### Aim 1
Answer these questions from the new releases listing:
(a) What is the price of Dirt?
(b) How many recipes from chef Gemma Walsh does Dirt contain?
(c) Whose series of domestic still lifes inspired SPRAWL?
### Aim 2
Restate word for word the portion of the new releases listing from "SPRAWL by Danielle Dutton         $38" up to and including "such close inspection.".
### Aim 3
Take the new releases listing further, picking up right after its last sentence.

--- start Excerpted passage ---

Friday 25 January 2019


NEW RELEASES


Dirt by Gemma Walsh, Katie Kerr, et al             $38
Dirt is an experimental cookbook that digs into the relationship between food and words. Twelve earthy recipes from chef Gemma Walsh are accompanied by a collection of stories, poems and conversations from some of New Zealand’s contemporary writers. Contributors include Courtney Sina Meredith, Lana Lopesi, Rosabel Tan, Dominic Huey, Vanessa Crofskey, Natasha Matila-Smith, Owen Connors, Liam Jacobson, Amy Weng, Reem Musa, Gabi Lardies and Sam Walsh.
>>Preview here. 

SPRAWL by Danielle Dutton         $38
Inspired by a series of domestic still lifes by photographer Laura Letinsky, Dutton (author of Margaret the First and Dorothy Project publisher) creates her own trenchant series of tableaux, attentive to the surfaces of the suburbs and the ways in which life there is willfully, almost desperately, on display. In locating the language of sprawl itself—engrossing, unremitting, ever expansive—Dutton has written a work of fiction that takes us deep into the familiar and to its very edge: nothing is ever the same under such close inspection.

--- end Excerpted passage ---
--- start Records supplied ---

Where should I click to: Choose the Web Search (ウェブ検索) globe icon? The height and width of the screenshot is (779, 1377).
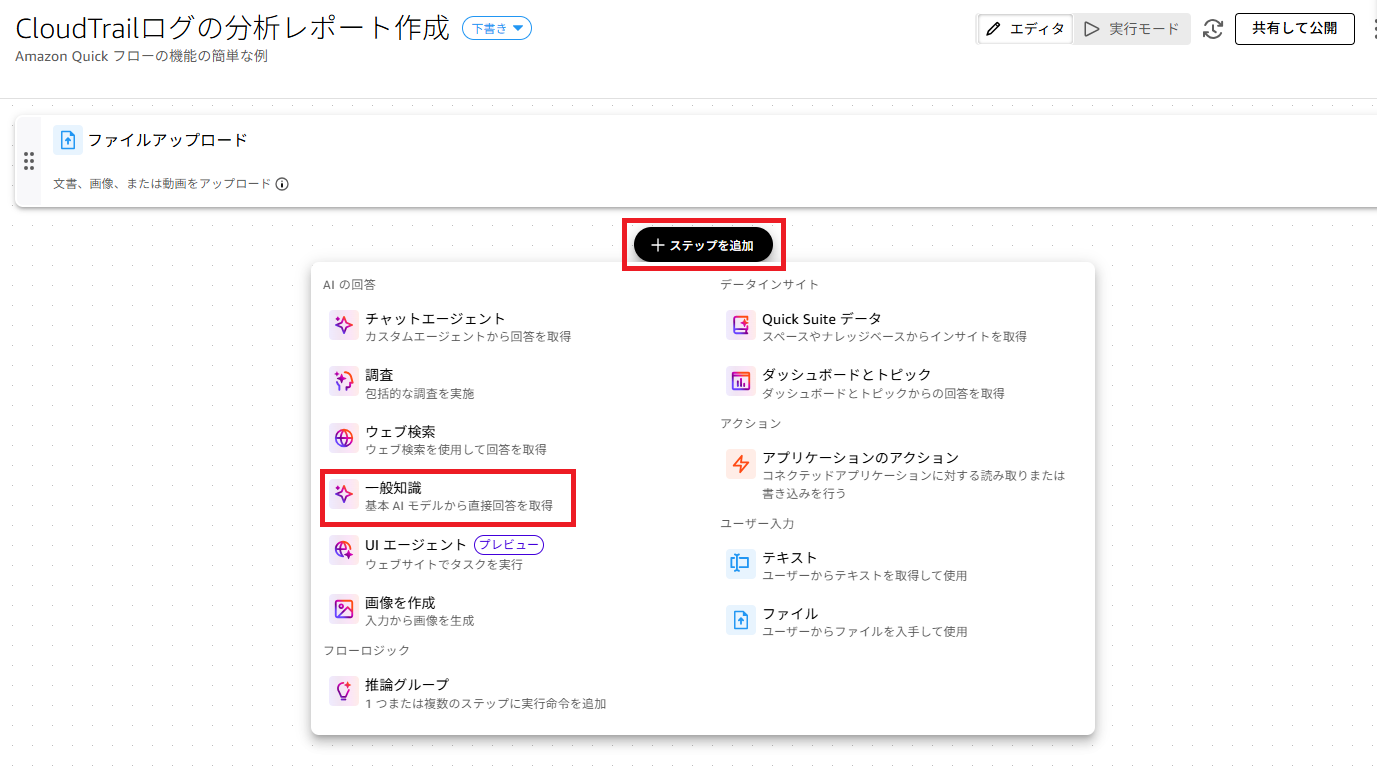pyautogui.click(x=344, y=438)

--- end Records supplied ---
--- start Records supplied ---

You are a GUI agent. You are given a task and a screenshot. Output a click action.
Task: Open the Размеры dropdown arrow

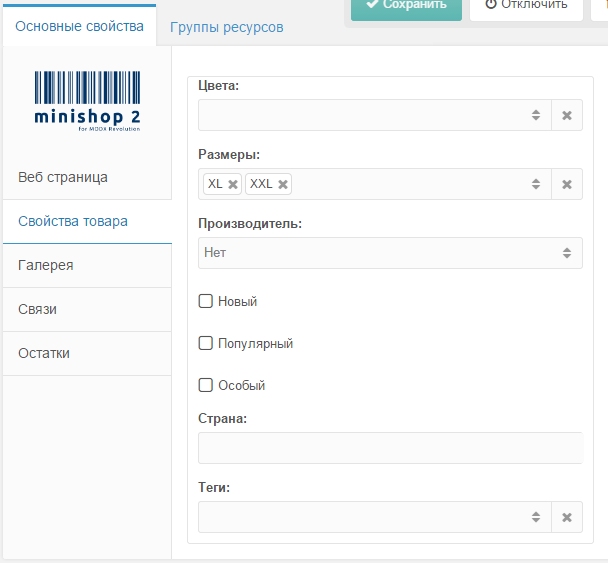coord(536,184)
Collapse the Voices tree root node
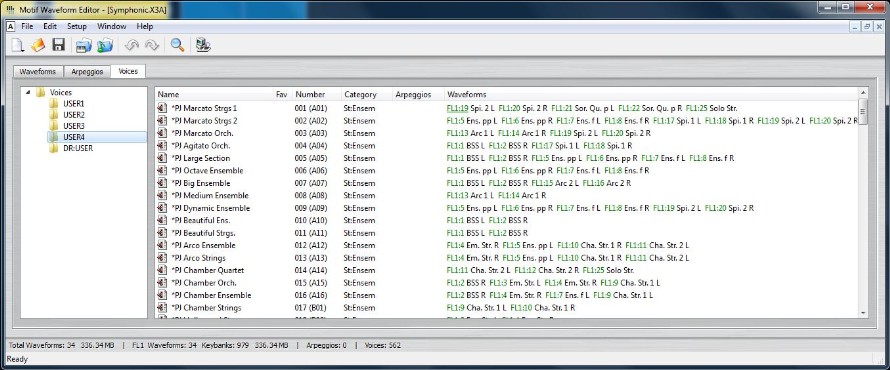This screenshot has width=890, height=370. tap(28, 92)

--- end Records supplied ---
--- start Records supplied ---

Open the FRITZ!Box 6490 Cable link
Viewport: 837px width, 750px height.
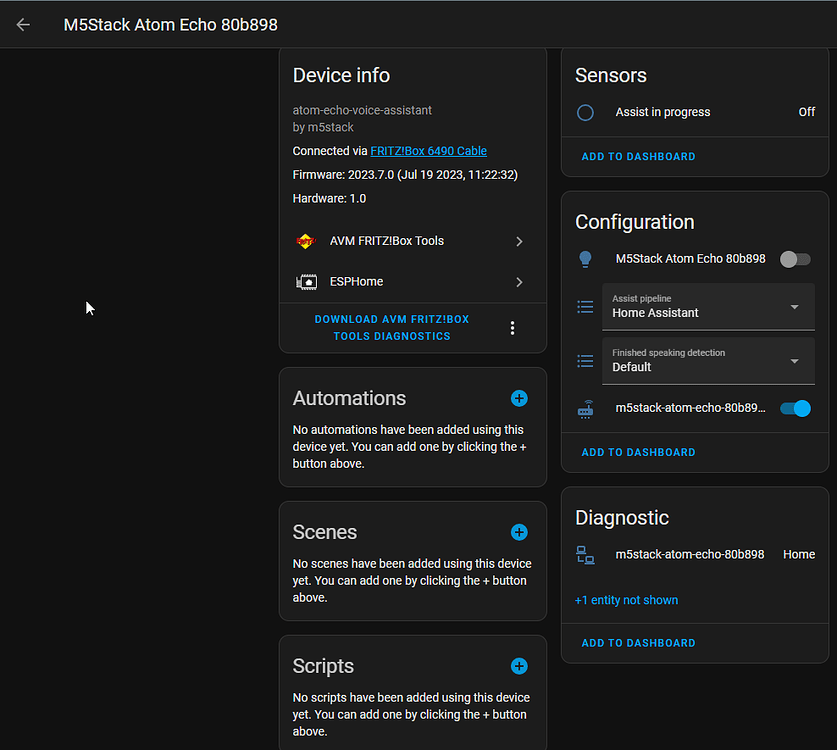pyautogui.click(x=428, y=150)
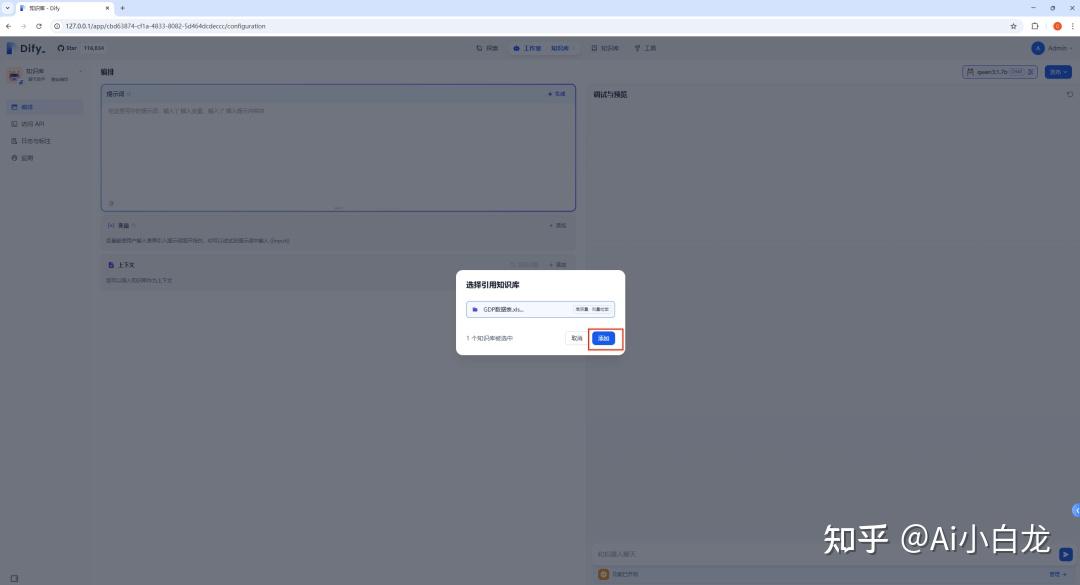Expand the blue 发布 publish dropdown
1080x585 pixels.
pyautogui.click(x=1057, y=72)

--- end Records supplied ---

### Output 1
(a) $38
(b) Twelve
(c) Photographer Laura Letinsky's

### Output 2
SPRAWL by Danielle Dutton         $38
Inspired by a series of domestic still lifes by photographer Laura Letinsky, Dutton (author of Margaret the First and Dorothy Project publisher) creates her own trenchant series of tableaux, attentive to the surfaces of the suburbs and the ways in which life there is willfully, almost desperately, on display. In locating the language of sprawl itself—engrossing, unremitting, ever expansive—Dutton has written a work of fiction that takes us deep into the familiar and to its very edge: nothing is ever the same under such close inspection.

### Output 3
"Reads as if Gertrude Stein channelled Alice B. Toklas writing an Arcades Project set in contemporary suburbia." - The Believer
Doppelgänger by Daša Drndić       $32
Two novellas that revisit the question of "doubles" (famously explored by Stevenson, Dostoyevsky and others), and how an individual is perpetually caught between their own beliefs and those imposed on them by society. `Arthur and Isabella' is a story of the relationship between two elderly people who meet on New Year's Eve - a romantic encounter which turns into a grotesque portrayal of the loneliness of old age. The second story, `Pupi' - a strange mirror of the first - centres on the life of a man who ends up on the street.
"The capacity to see the bricolage of a reticent, morally compromised, elegiac past - and, more unsettlingly, how that past might see us - is a central feature of the work of the Croatian writer Dasa Drndic." - Paris Review
Listed for the 2019 Republic of Consciousness Prize.
The Friend by Sigrid Nunez        $28
When a friend dies, a woman inherits his Great Dane. As she gets to know this dog, so large, so inconvenient, so representative of her grief, she comes to understand the dog's grief, too, and their lives begin to change in subtle ways.
 "Nunez's prose itself comforts us. Her confident and direct style uplifts--the music in her sentences, her deep and varied intelligence." - The New York Times 
2018 (US) National Book Award winner.
>> Also available as a lovely hardback
Toddler Hunting by Taeko Kono           $38
Ten stories from this unsparing and deeply perceptive Japanese author whose characters are moved by unacknowledgeable but wholly convincing desires.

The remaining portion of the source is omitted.